Monday, 26 February 2018

Causing a necessary epidemic

Anna Sant


I wanted to premiere this blog with a reflection that led me, a few years ago, to refocus my activity of corporate communication and marketing to the healthcare sector, an exciting sector in which there is a tremendous vocation by all its actors to provide the best service to their “clients". However, paradoxically, and this is the reason for this article, despite this strong vocation that led our professionals to practice the profession, it seems that nowadays, not only do patients feel that their expectations are not being met, but the same professionals are more alone than ever in the struggle to offer better assistance to their patients. A study of 800 patients hospitalized in the US in 2011 showed that more than 80% of them considered empathy as a basic factor for success in treatment, but only 53% believed that their referral centre was providing it.

What's going on? Thomas Lee, CEO of Press Ganey and well-known health expert, physician, researcher and professor at Harvard Medical School, has published his latest book, "An epidemic of empathy in healthcare. How to deliver compassionate connected patient care that creates a competitive advantage". The question that is formulated in it is: Can we create an epidemic of empathy in the health system? Can we make it contagious? In the book, Lee poses an interesting reflection on the current health system at the global level. After a revolutionary century of advances in medicine, progress itself has provoked a paradoxical situation: professionals are today focused on such specialized areas of health that they are often overlooking the simplest fact of all, that their patients are suffering more than they say, and this suffering goes beyond pain. It includes fear, uncertainty, anxiety, confusion, distrust and hope, factors that unfortunately are very present in our system today.

With this statement, although resounding and apparently pessimistic, Lee makes an interesting display of the causes that may have led us to this situation, and offers us a very constructive vision of the possible solutions to propose a change of paradigm: a more coordinated and more empathetic health care system that is capable of dealing with the real needs of patients, while maintaining itself dedicated to help professionals regain their pride.

The problem: today we can technically do much more for our patients than a few generations back, but the tendency to over-specialization has exponentially increased the number of people involved in each clinical case, and this has caused an increase in the "distance" between professionals. A study in the year 2000 in the USA showed that a Medicare patient saw an average of 7 different doctors per year, which worked in an average of 4 different centres, a factor that makes interaction between them very difficult.

Primary care professionals almost don’t visit the hospital, and very often patients, once they are discharged, are no longer visited by the specialists who treated them in that centre.

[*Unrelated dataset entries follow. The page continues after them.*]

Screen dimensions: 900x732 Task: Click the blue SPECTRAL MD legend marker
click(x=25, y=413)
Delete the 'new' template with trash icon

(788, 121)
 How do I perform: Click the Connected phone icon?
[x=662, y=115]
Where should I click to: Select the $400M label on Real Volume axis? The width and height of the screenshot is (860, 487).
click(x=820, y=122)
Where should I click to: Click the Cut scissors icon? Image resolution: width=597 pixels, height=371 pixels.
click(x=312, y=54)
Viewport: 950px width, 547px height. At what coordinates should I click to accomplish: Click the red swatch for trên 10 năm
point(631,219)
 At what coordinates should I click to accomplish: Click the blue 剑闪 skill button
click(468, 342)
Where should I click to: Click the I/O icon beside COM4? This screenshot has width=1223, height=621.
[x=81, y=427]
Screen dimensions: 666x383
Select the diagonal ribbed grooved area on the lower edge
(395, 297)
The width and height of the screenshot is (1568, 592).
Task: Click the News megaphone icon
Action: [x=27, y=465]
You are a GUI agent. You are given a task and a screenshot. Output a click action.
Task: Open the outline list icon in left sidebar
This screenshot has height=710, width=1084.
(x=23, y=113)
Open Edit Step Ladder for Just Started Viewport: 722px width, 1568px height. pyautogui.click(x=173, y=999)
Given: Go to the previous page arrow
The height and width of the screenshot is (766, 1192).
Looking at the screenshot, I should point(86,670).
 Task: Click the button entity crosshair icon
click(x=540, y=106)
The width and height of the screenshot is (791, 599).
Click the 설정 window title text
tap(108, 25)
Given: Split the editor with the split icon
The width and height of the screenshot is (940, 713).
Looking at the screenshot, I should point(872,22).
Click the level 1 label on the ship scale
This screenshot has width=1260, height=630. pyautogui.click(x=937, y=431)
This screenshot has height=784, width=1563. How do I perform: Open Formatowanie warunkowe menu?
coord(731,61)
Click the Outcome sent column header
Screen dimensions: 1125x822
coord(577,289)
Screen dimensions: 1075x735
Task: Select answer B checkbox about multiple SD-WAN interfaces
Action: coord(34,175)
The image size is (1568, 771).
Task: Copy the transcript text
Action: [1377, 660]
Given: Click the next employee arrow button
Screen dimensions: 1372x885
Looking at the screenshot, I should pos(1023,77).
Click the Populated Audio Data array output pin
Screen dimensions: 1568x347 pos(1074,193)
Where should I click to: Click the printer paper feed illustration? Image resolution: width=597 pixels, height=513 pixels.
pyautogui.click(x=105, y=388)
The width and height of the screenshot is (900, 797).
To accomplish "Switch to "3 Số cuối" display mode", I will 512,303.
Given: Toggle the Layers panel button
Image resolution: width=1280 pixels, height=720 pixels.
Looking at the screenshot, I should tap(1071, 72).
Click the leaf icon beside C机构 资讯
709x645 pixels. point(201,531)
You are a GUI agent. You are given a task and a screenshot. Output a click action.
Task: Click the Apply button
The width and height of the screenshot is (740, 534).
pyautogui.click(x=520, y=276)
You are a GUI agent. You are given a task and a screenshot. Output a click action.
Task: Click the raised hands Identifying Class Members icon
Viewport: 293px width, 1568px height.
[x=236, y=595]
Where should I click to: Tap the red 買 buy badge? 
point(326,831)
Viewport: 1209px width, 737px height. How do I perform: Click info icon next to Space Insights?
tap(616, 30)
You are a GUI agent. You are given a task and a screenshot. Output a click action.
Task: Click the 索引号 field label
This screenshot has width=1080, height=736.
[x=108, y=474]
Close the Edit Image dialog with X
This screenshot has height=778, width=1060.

With this idea in mind, Lee launches a peculiar metaphor: primary care physicians as air traffic controllers, and hospitals as airports where doctors run from one side to another without time for quality interactions that allow them to discuss their "shared" cases. Super-specialization has made a more complex coordination necessary. This factor has increased the frustration of professionals who argue, with reason, that they have more and more work, more things to worry about, more people to coordinate with, and more pressure to do things efficiently and quickly.

In this scenario, Lee believes that we have the imperative of competing in providing value to the patient, that is, attending to their real needs in the most efficient and effective way possible. And why are we not getting it if in fact it’s what we aspire to do every day, in every consultation and treatment? A new paradox: patients assume that they will receive quality technical assistance, but also expect their fears and concerns to be addressed. On the other hand, professionals assume that their assistance is human by definition - remember that they entered this world by vocation - and focus basically on performing an evidence-based medicine.

The medical guarantee is essential but by itself it isn’t enough to ensure success. Patients expect professionals to work in coordination and respond to their fears and concerns. They want a relationship of mutual trust with their doctors and with the organizations where they work. Lee gives us a final chapter with what he considers to be the 10 steps to build an empathic and high-level health system

What could we take out of Lee's Decalogue to apply to our health system? Here are some thoughts:
  • Providing value to patients must be the prime objective in health 
  • Believe that empathic and coordinated care is a key factor for quality healthcare
  • Measure the results that are important for patients
  • Organize patients and healthcare providers in Clinical Management Units to improve results, and to do it in the most efficient way possible
  • Ensure that the construction of social capital - the people of the organization - is a strategic priority factor such as the economic/financial one
  • Identify the teams that constitute real health care units and use the science of relationships between people to improve their effectiveness
  • Implement economic incentives, if appropriate, for economic issues
  • Promote non-economic incentives (inspirational, motivational) for the creation of an epidemic of empathy in our organizations

There are plenty of opportunities for professionals to attend to the real needs of patients, but only organizations that can help and support their teams to carry them out will be successful and will be able to benefit from an empathy epidemic.